- **TASK OBJECTIVE**
Restate the entries below without a single change.

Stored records
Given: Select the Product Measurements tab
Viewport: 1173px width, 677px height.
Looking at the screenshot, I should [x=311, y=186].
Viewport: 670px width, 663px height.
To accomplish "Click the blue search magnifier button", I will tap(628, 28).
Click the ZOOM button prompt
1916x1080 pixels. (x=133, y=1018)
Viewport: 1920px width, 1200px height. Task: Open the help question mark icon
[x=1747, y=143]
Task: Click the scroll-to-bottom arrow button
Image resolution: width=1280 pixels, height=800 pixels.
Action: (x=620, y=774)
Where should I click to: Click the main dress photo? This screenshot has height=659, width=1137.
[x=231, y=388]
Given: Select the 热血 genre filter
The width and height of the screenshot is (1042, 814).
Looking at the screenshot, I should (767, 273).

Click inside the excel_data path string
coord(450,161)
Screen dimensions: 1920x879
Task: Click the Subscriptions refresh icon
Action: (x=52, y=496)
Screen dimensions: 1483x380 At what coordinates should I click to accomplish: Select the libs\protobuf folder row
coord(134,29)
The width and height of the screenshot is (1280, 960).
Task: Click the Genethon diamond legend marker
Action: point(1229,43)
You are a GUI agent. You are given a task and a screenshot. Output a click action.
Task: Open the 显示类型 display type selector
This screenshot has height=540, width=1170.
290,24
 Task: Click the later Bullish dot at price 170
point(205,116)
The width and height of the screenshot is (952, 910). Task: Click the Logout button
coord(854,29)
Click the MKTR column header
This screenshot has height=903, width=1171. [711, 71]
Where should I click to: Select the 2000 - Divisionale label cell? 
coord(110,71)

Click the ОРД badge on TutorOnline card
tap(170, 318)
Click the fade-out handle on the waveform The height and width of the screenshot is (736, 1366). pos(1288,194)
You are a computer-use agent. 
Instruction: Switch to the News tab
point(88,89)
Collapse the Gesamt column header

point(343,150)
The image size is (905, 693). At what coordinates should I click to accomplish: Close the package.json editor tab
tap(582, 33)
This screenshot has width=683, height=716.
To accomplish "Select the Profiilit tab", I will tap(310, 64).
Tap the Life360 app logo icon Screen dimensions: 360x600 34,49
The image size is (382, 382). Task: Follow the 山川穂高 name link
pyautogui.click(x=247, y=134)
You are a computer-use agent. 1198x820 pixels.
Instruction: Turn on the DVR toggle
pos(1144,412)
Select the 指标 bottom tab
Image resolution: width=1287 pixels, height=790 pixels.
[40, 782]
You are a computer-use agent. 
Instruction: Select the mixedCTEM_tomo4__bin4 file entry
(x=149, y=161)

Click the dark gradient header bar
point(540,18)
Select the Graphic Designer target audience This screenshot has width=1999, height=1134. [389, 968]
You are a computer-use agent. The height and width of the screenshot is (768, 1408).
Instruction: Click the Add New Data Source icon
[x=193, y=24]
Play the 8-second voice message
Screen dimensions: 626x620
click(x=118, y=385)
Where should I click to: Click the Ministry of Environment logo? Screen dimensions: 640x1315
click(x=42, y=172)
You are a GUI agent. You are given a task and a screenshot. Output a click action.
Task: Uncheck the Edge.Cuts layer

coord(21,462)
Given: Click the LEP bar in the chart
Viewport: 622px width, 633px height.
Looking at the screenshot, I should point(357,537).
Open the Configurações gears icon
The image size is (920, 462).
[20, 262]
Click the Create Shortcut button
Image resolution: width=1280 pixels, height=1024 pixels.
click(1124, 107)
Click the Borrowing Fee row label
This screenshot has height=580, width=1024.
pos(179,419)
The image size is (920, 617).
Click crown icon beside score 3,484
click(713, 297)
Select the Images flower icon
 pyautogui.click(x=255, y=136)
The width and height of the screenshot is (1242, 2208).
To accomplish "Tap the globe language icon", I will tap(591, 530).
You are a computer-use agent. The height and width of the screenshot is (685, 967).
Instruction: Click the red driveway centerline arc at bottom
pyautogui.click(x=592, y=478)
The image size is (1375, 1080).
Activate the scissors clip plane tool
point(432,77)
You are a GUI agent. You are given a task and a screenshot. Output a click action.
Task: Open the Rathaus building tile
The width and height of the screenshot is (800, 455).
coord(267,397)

- **YOUR RESPONSE**
Given: Select the Product Measurements tab
Viewport: 1173px width, 677px height.
Looking at the screenshot, I should [x=311, y=186].
Viewport: 670px width, 663px height.
To accomplish "Click the blue search magnifier button", I will tap(628, 28).
Click the ZOOM button prompt
1916x1080 pixels. (x=133, y=1018)
Viewport: 1920px width, 1200px height. Task: Open the help question mark icon
[x=1747, y=143]
Task: Click the scroll-to-bottom arrow button
Image resolution: width=1280 pixels, height=800 pixels.
Action: (x=620, y=774)
Where should I click to: Click the main dress photo? This screenshot has height=659, width=1137.
[x=231, y=388]
Given: Select the 热血 genre filter
The width and height of the screenshot is (1042, 814).
Looking at the screenshot, I should (767, 273).

Click inside the excel_data path string
coord(450,161)
Screen dimensions: 1920x879
Task: Click the Subscriptions refresh icon
Action: (x=52, y=496)
Screen dimensions: 1483x380 At what coordinates should I click to accomplish: Select the libs\protobuf folder row
coord(134,29)
The width and height of the screenshot is (1280, 960).
Task: Click the Genethon diamond legend marker
Action: point(1229,43)
You are a GUI agent. You are given a task and a screenshot. Output a click action.
Task: Open the 显示类型 display type selector
This screenshot has height=540, width=1170.
290,24
 Task: Click the later Bullish dot at price 170
point(205,116)
The width and height of the screenshot is (952, 910). Task: Click the Logout button
coord(854,29)
Click the MKTR column header
This screenshot has height=903, width=1171. [711, 71]
Where should I click to: Select the 2000 - Divisionale label cell? 
coord(110,71)

Click the ОРД badge on TutorOnline card
tap(170, 318)
Click the fade-out handle on the waveform The height and width of the screenshot is (736, 1366). pos(1288,194)
You are a computer-use agent. 
Instruction: Switch to the News tab
point(88,89)
Collapse the Gesamt column header

point(343,150)
The image size is (905, 693). At what coordinates should I click to accomplish: Close the package.json editor tab
tap(582, 33)
This screenshot has width=683, height=716.
To accomplish "Select the Profiilit tab", I will tap(310, 64).
Tap the Life360 app logo icon Screen dimensions: 360x600 34,49
The image size is (382, 382). Task: Follow the 山川穂高 name link
pyautogui.click(x=247, y=134)
You are a computer-use agent. 1198x820 pixels.
Instruction: Turn on the DVR toggle
pos(1144,412)
Select the 指标 bottom tab
Image resolution: width=1287 pixels, height=790 pixels.
[40, 782]
You are a computer-use agent. 
Instruction: Select the mixedCTEM_tomo4__bin4 file entry
(x=149, y=161)

Click the dark gradient header bar
point(540,18)
Select the Graphic Designer target audience This screenshot has width=1999, height=1134. [389, 968]
You are a computer-use agent. The height and width of the screenshot is (768, 1408).
Instruction: Click the Add New Data Source icon
[x=193, y=24]
Play the 8-second voice message
Screen dimensions: 626x620
click(x=118, y=385)
Where should I click to: Click the Ministry of Environment logo? Screen dimensions: 640x1315
click(x=42, y=172)
You are a GUI agent. You are given a task and a screenshot. Output a click action.
Task: Uncheck the Edge.Cuts layer

coord(21,462)
Given: Click the LEP bar in the chart
Viewport: 622px width, 633px height.
Looking at the screenshot, I should point(357,537).
Open the Configurações gears icon
The image size is (920, 462).
[20, 262]
Click the Create Shortcut button
Image resolution: width=1280 pixels, height=1024 pixels.
click(1124, 107)
Click the Borrowing Fee row label
This screenshot has height=580, width=1024.
pos(179,419)
The image size is (920, 617).
Click crown icon beside score 3,484
click(713, 297)
Select the Images flower icon
 pyautogui.click(x=255, y=136)
The width and height of the screenshot is (1242, 2208).
To accomplish "Tap the globe language icon", I will tap(591, 530).
You are a computer-use agent. The height and width of the screenshot is (685, 967).
Instruction: Click the red driveway centerline arc at bottom
pyautogui.click(x=592, y=478)
The image size is (1375, 1080).
Activate the scissors clip plane tool
point(432,77)
You are a GUI agent. You are given a task and a screenshot. Output a click action.
Task: Open the Rathaus building tile
The width and height of the screenshot is (800, 455).
coord(267,397)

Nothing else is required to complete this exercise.